Items from a dataset
********************

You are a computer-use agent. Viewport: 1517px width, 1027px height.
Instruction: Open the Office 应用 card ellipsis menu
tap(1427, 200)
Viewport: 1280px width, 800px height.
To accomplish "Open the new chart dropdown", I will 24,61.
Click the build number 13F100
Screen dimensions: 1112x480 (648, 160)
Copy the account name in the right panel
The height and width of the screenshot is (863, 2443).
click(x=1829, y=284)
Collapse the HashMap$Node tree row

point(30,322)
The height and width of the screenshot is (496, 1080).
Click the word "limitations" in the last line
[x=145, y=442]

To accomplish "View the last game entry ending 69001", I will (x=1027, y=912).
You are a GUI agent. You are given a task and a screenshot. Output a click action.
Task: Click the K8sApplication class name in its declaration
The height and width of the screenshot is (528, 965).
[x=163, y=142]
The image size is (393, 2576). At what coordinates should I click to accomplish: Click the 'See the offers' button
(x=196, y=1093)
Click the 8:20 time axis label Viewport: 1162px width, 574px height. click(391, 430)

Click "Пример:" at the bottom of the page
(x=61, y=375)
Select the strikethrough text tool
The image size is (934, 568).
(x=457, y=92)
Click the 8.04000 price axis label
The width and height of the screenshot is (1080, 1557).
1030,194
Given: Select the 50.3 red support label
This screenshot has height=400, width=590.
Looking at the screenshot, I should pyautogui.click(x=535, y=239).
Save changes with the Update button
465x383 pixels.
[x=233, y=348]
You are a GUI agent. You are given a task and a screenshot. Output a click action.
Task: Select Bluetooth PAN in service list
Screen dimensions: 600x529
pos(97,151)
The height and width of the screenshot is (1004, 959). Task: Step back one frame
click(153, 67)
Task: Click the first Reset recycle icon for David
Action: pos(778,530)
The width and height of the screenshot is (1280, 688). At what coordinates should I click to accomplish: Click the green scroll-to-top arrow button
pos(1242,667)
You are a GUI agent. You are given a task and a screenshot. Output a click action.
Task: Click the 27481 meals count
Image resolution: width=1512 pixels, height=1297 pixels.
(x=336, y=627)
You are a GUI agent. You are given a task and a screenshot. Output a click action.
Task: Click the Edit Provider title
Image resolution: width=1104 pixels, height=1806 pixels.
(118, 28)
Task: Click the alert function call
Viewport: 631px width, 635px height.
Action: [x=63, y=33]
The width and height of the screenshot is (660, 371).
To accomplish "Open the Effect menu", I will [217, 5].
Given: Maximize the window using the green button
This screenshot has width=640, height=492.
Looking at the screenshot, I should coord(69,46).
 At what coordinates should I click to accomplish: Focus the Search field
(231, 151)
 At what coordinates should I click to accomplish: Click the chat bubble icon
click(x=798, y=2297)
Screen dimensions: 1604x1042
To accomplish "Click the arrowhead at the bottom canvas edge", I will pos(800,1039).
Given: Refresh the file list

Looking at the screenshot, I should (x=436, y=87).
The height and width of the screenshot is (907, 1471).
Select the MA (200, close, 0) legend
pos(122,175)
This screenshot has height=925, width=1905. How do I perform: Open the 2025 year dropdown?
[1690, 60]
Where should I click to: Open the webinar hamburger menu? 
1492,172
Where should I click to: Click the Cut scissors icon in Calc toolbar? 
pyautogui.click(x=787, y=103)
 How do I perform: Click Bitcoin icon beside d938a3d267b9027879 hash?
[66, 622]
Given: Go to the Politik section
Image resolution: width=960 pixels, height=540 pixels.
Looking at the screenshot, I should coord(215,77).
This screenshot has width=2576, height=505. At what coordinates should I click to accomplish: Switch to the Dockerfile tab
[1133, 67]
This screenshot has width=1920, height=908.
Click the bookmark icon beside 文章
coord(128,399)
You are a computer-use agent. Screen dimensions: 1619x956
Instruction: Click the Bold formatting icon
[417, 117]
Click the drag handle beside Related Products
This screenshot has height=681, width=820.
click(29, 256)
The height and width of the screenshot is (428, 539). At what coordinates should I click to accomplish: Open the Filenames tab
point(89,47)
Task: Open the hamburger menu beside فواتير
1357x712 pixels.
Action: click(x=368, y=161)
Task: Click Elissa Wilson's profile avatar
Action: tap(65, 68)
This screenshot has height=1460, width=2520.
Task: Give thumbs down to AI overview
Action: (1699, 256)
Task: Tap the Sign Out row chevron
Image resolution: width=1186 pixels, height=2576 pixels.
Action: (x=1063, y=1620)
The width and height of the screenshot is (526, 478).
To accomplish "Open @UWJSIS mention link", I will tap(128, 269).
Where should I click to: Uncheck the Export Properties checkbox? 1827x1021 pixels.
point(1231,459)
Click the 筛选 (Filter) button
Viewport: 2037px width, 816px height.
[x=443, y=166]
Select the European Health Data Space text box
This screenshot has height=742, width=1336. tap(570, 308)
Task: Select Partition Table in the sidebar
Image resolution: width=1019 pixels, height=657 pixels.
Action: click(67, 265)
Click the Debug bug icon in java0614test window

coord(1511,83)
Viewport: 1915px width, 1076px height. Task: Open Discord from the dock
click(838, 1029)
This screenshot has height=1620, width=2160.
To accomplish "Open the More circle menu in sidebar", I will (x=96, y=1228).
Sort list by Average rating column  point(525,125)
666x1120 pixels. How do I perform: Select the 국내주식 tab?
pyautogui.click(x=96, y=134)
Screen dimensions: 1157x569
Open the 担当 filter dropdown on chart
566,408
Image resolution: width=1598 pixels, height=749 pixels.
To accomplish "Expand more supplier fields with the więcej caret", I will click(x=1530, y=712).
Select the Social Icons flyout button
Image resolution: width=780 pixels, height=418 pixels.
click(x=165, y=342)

********************

**Assigned task:** Without leaving anything out, quote all the data.

**Output of the task:**
You are a computer-use agent. Viewport: 1517px width, 1027px height.
Instruction: Open the Office 应用 card ellipsis menu
tap(1427, 200)
Viewport: 1280px width, 800px height.
To accomplish "Open the new chart dropdown", I will 24,61.
Click the build number 13F100
Screen dimensions: 1112x480 (648, 160)
Copy the account name in the right panel
The height and width of the screenshot is (863, 2443).
click(x=1829, y=284)
Collapse the HashMap$Node tree row

point(30,322)
The height and width of the screenshot is (496, 1080).
Click the word "limitations" in the last line
[x=145, y=442]

To accomplish "View the last game entry ending 69001", I will (x=1027, y=912).
You are a GUI agent. You are given a task and a screenshot. Output a click action.
Task: Click the K8sApplication class name in its declaration
The height and width of the screenshot is (528, 965).
[x=163, y=142]
The image size is (393, 2576). At what coordinates should I click to accomplish: Click the 'See the offers' button
(x=196, y=1093)
Click the 8:20 time axis label Viewport: 1162px width, 574px height. click(391, 430)

Click "Пример:" at the bottom of the page
(x=61, y=375)
Select the strikethrough text tool
The image size is (934, 568).
(x=457, y=92)
Click the 8.04000 price axis label
The width and height of the screenshot is (1080, 1557).
1030,194
Given: Select the 50.3 red support label
This screenshot has height=400, width=590.
Looking at the screenshot, I should pyautogui.click(x=535, y=239).
Save changes with the Update button
465x383 pixels.
[x=233, y=348]
You are a GUI agent. You are given a task and a screenshot. Output a click action.
Task: Select Bluetooth PAN in service list
Screen dimensions: 600x529
pos(97,151)
The height and width of the screenshot is (1004, 959). Task: Step back one frame
click(153, 67)
Task: Click the first Reset recycle icon for David
Action: pos(778,530)
The width and height of the screenshot is (1280, 688). At what coordinates should I click to accomplish: Click the green scroll-to-top arrow button
pos(1242,667)
You are a GUI agent. You are given a task and a screenshot. Output a click action.
Task: Click the 27481 meals count
Image resolution: width=1512 pixels, height=1297 pixels.
(x=336, y=627)
You are a GUI agent. You are given a task and a screenshot. Output a click action.
Task: Click the Edit Provider title
Image resolution: width=1104 pixels, height=1806 pixels.
(118, 28)
Task: Click the alert function call
Viewport: 631px width, 635px height.
Action: [x=63, y=33]
The width and height of the screenshot is (660, 371).
To accomplish "Open the Effect menu", I will [217, 5].
Given: Maximize the window using the green button
This screenshot has width=640, height=492.
Looking at the screenshot, I should coord(69,46).
 At what coordinates should I click to accomplish: Focus the Search field
(231, 151)
 At what coordinates should I click to accomplish: Click the chat bubble icon
click(x=798, y=2297)
Screen dimensions: 1604x1042
To accomplish "Click the arrowhead at the bottom canvas edge", I will pos(800,1039).
Given: Refresh the file list

Looking at the screenshot, I should (x=436, y=87).
The height and width of the screenshot is (907, 1471).
Select the MA (200, close, 0) legend
pos(122,175)
This screenshot has height=925, width=1905. How do I perform: Open the 2025 year dropdown?
[1690, 60]
Where should I click to: Open the webinar hamburger menu? 
1492,172
Where should I click to: Click the Cut scissors icon in Calc toolbar? 
pyautogui.click(x=787, y=103)
 How do I perform: Click Bitcoin icon beside d938a3d267b9027879 hash?
[66, 622]
Given: Go to the Politik section
Image resolution: width=960 pixels, height=540 pixels.
Looking at the screenshot, I should coord(215,77).
This screenshot has width=2576, height=505. At what coordinates should I click to accomplish: Switch to the Dockerfile tab
[1133, 67]
This screenshot has width=1920, height=908.
Click the bookmark icon beside 文章
coord(128,399)
You are a computer-use agent. Screen dimensions: 1619x956
Instruction: Click the Bold formatting icon
[417, 117]
Click the drag handle beside Related Products
This screenshot has height=681, width=820.
click(29, 256)
The height and width of the screenshot is (428, 539). At what coordinates should I click to accomplish: Open the Filenames tab
point(89,47)
Task: Open the hamburger menu beside فواتير
1357x712 pixels.
Action: click(x=368, y=161)
Task: Click Elissa Wilson's profile avatar
Action: tap(65, 68)
This screenshot has height=1460, width=2520.
Task: Give thumbs down to AI overview
Action: (1699, 256)
Task: Tap the Sign Out row chevron
Image resolution: width=1186 pixels, height=2576 pixels.
Action: (x=1063, y=1620)
The width and height of the screenshot is (526, 478).
To accomplish "Open @UWJSIS mention link", I will tap(128, 269).
Where should I click to: Uncheck the Export Properties checkbox? 1827x1021 pixels.
point(1231,459)
Click the 筛选 (Filter) button
Viewport: 2037px width, 816px height.
[x=443, y=166]
Select the European Health Data Space text box
This screenshot has height=742, width=1336. tap(570, 308)
Task: Select Partition Table in the sidebar
Image resolution: width=1019 pixels, height=657 pixels.
Action: click(67, 265)
Click the Debug bug icon in java0614test window

coord(1511,83)
Viewport: 1915px width, 1076px height. Task: Open Discord from the dock
click(838, 1029)
This screenshot has height=1620, width=2160.
To accomplish "Open the More circle menu in sidebar", I will (x=96, y=1228).
Sort list by Average rating column  point(525,125)
666x1120 pixels. How do I perform: Select the 국내주식 tab?
pyautogui.click(x=96, y=134)
Screen dimensions: 1157x569
Open the 担当 filter dropdown on chart
566,408
Image resolution: width=1598 pixels, height=749 pixels.
To accomplish "Expand more supplier fields with the więcej caret", I will click(x=1530, y=712).
Select the Social Icons flyout button
Image resolution: width=780 pixels, height=418 pixels.
click(x=165, y=342)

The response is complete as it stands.